[Gc] Race condition between thread termination and garbage collection under Solaris 10/x86

Boehm, Hans hans.boehm at hp.com
Tue Mar 2 17:35:12 PST 2010


Correction:

It appears that my statements about Linux below were incorrect.  We may have similar issues there.  As far as I can tell the missing thread is actually still around; gdb just doesn't see it anymore.

Hans 

> -----Original Message-----
> From: gc-bounces at napali.hpl.hp.com 
> [mailto:gc-bounces at napali.hpl.hp.com] On Behalf Of Boehm, Hans
> Sent: Tuesday, March 02, 2010 5:23 PM
> To: Burkhard Linke; gc at napali.hpl.hp.com
> Subject: RE: [Gc] Race condition between thread termination 
> and garbage collection under Solaris 10/x86
> 
> Yucch.
> 
> I don't know why they decided to block signals in an exiting 
> threads. I don't immediately find any justification in Unix 
> or Posix standards.  If anything, it seems inconsistent with 
> those.  (If you Google "An exiting thread runs with all 
> signals blocked" you get only Solaris pages.)
> 
> This is a somewhat fundamental problem for us.  Once a thread 
> enters this exiting state, we can't stop it.  Probably the 
> best we could do is notice that a thread is in this state and 
> defer collection until it actually exits.  We don't have any 
> way to safely collect while it's still running.  But such 
> threads can (a) run indefinitely or (b) block indefinitely 
> for another thread.  (And for correct C++ code, I suspect (b) 
> is sometimes unavoidable.)  Thus this option doesn't seem 
> very attractive at all, and is likely to provoke nastier 
> failures under less likely conditions.
> 
> Even for non-GC code, this seems like a very dubious design 
> decision to me.  It means that cleanup code can't rely on any 
> library calls that internally uses signals, e.g. for 
> timeouts.  I'm not sure how I would even know which library 
> calls do that.

(Records from a dataset)
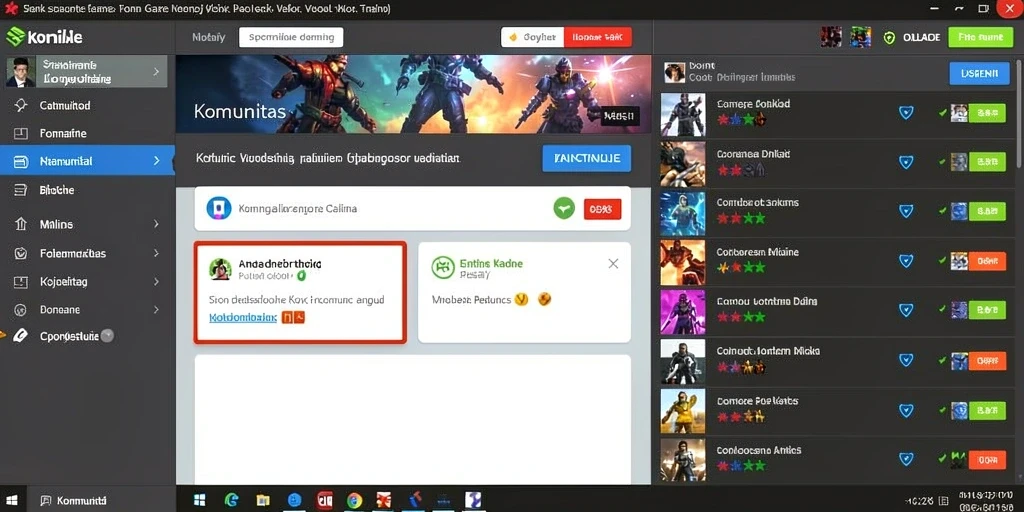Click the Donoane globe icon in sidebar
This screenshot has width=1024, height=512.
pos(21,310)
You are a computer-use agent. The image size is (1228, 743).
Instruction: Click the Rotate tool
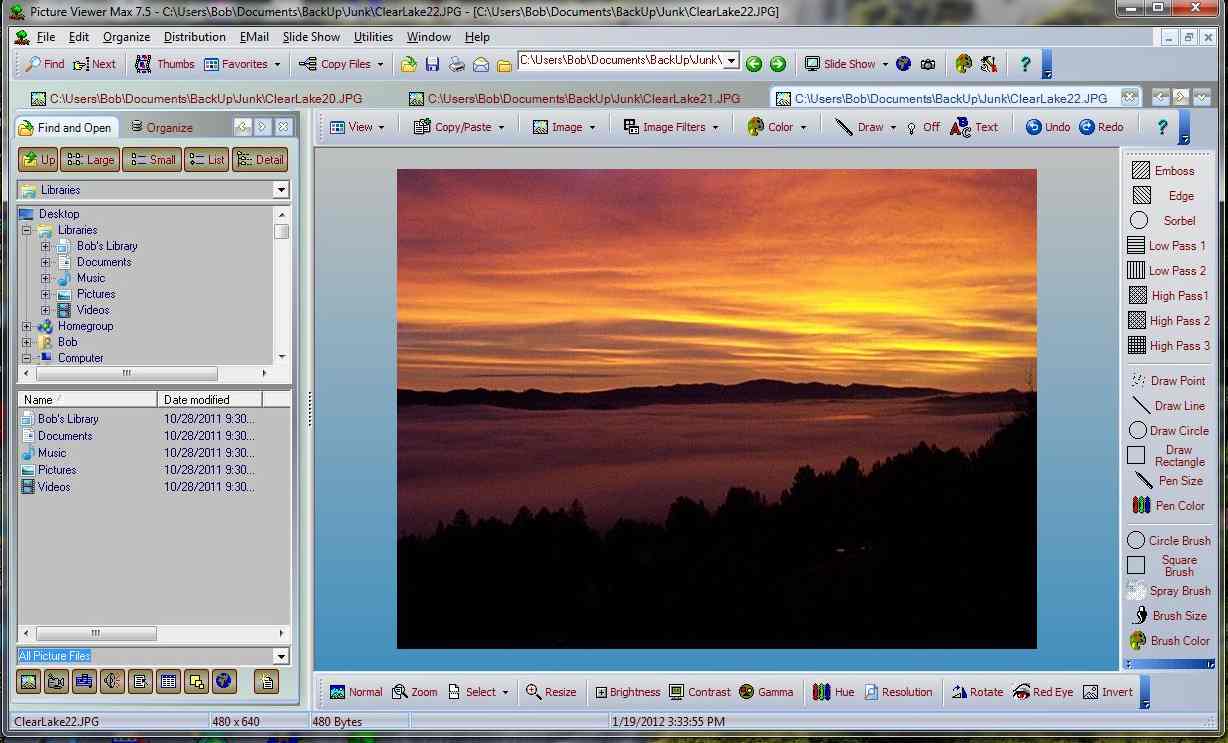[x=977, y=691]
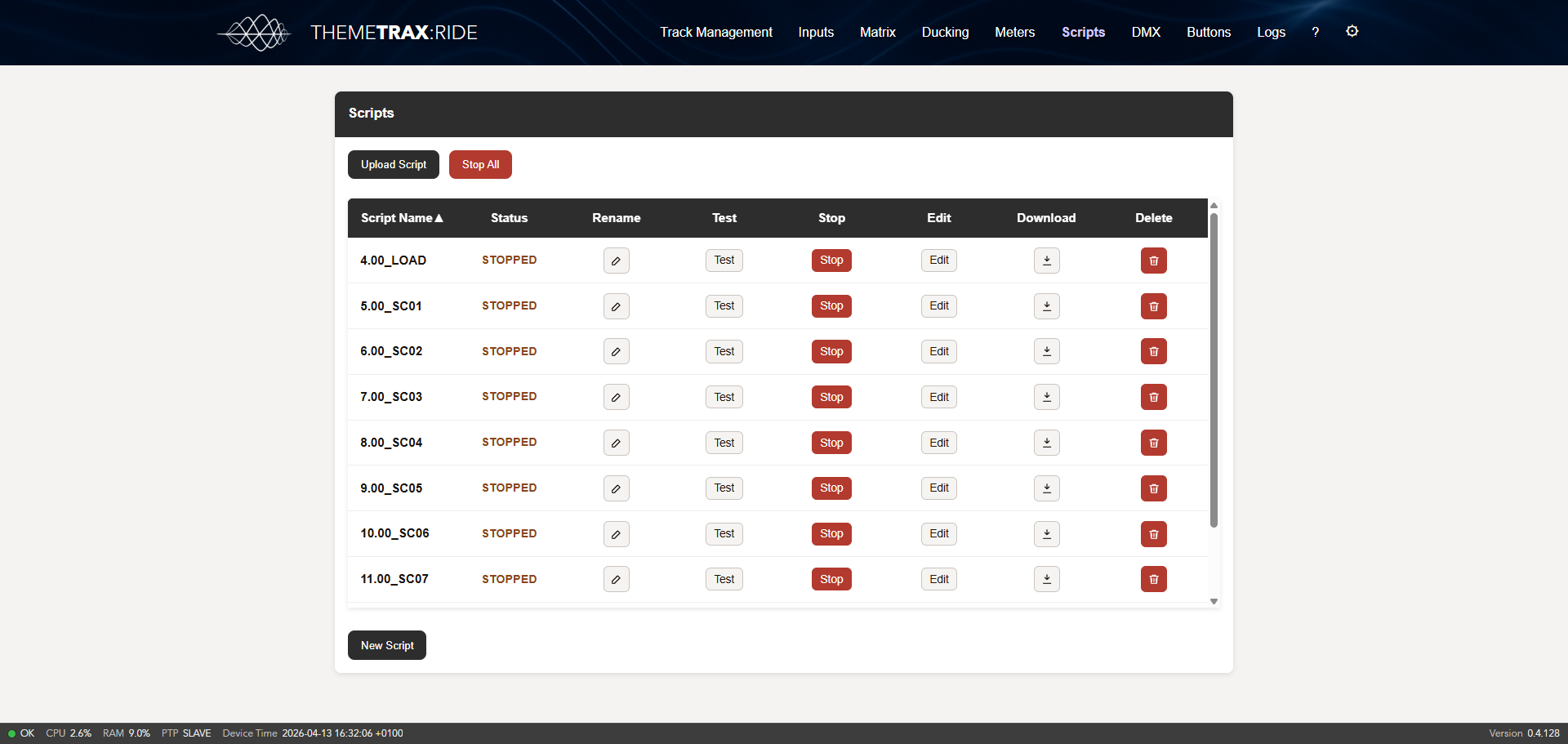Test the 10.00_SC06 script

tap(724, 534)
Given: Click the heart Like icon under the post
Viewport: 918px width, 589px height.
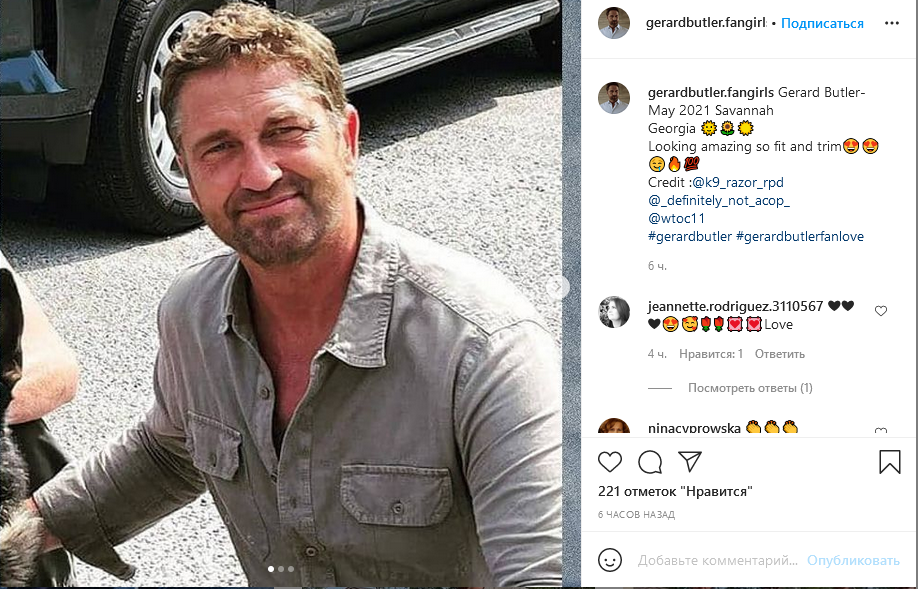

TASK INSTRUCTIONS:
1. According to the mailing-list post, what results come up when you search Google for "An exiting thread runs with all signals blocked"?
2. Retype the mailing-list post from "Boehm, Hans hans.boehm" to "see it anymore.".
The material stands apart from the mailing-list post and is not connected to it.

ANSWERS TO THE PROBLEMS:
1. Only Solaris pages.

2.
Boehm, Hans hans.boehm at hp.com
Tue Mar 2 17:35:12 PST 2010


Correction:

It appears that my statements about Linux below were incorrect.  We may have similar issues there.  As far as I can tell the missing thread is actually still around; gdb just doesn't see it anymore.